### AIM OF THE TASK
Which of the lines in the data below contain the string "pixels"? Copy each of them.

----------------------------------------

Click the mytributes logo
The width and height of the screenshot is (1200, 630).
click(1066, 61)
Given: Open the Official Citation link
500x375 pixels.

----------------------------------------

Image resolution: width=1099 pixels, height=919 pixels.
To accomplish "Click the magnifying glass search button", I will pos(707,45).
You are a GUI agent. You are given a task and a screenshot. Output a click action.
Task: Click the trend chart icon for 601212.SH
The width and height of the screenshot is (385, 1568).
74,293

----------------------------------------

### SOLUTION FOR THIS TASK
500x375 pixels.
Image resolution: width=1099 pixels, height=919 pixels.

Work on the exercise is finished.